If you follow the book business at all you are well aware that brick and mortar bookstores across the country are falling prey to what they call “showrooming.”
Showrooming is when a customer comes into the store and browses books, finds books they want to purchase, but instead of purchasing in the store they go home and buy books cheaper from an online retailer.
Some neighborhood booksellers cite this as a reason many are going out of business. The model they are set up under, having to pay rent for a location and not having the wiggle room to discount as deeply as Amazon, they can’t compete.
So what should they do?
An article on WashingtonPost.com asked the question whether brick and mortar bookstores should consider charging customers to browse. They quoted Victoria Barnsley, UK HarperCollins CEO, as saying it’s “not that insane.” She said bookstores would become like ‘book clubs.’
However, most of the retailers they asked said this was not an option they’d consider. ”“If it comes to charging admission for customers to browse, we’re done,” said Mark Laframboise, the manager of Politics & Prose in Washington.”
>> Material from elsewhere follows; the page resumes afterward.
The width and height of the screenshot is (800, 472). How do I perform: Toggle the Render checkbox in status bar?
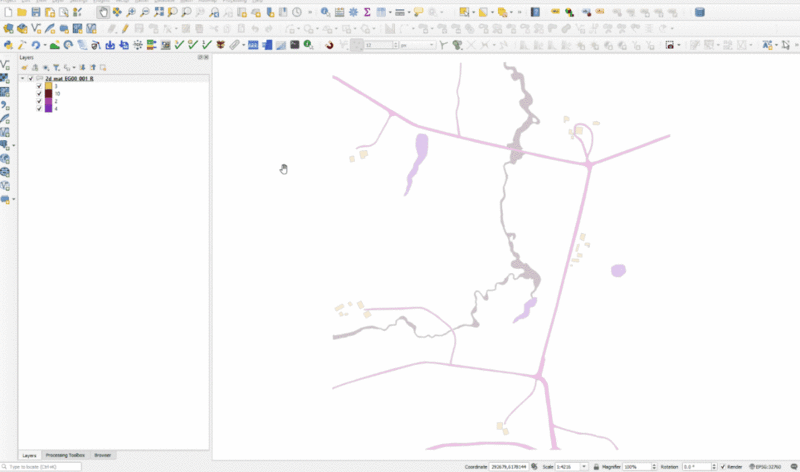[x=723, y=466]
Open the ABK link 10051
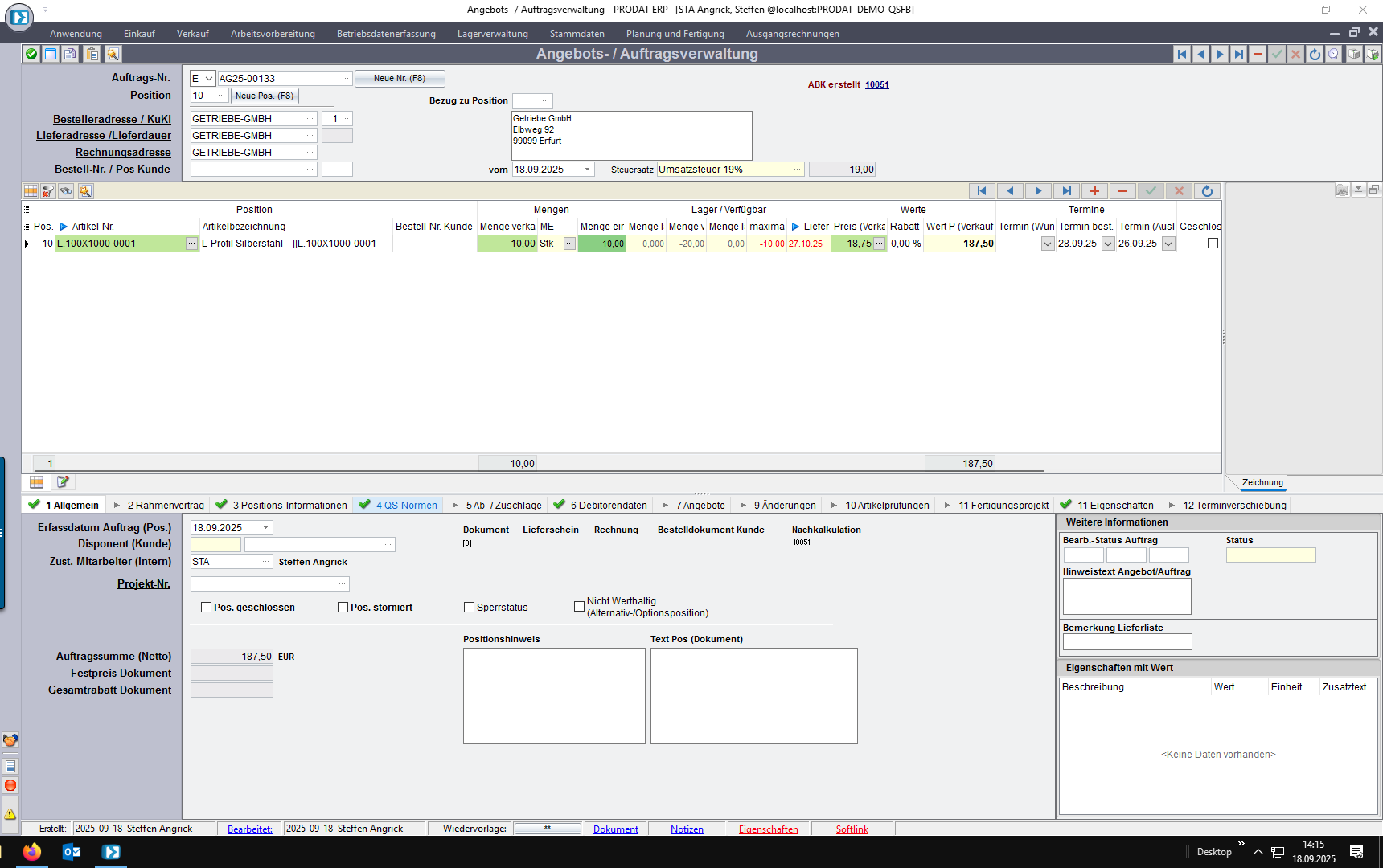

I have to agree. I doubt I’d ever go to a bookstore where I had to pay to browse. And despite believing we should support local bookstores, with the economy the way it is most people are going to go for the cheaper option. And who can blame them for that. However, I do think it’s wrong to specifically ‘browse’ and buy elsewhere.
What do you think of paying to browse? How can a small neighborhood bookstore compete? What are your suggestions? What kind of store would you love to visit and buy from? And return again and again? What would make you a loyal customer?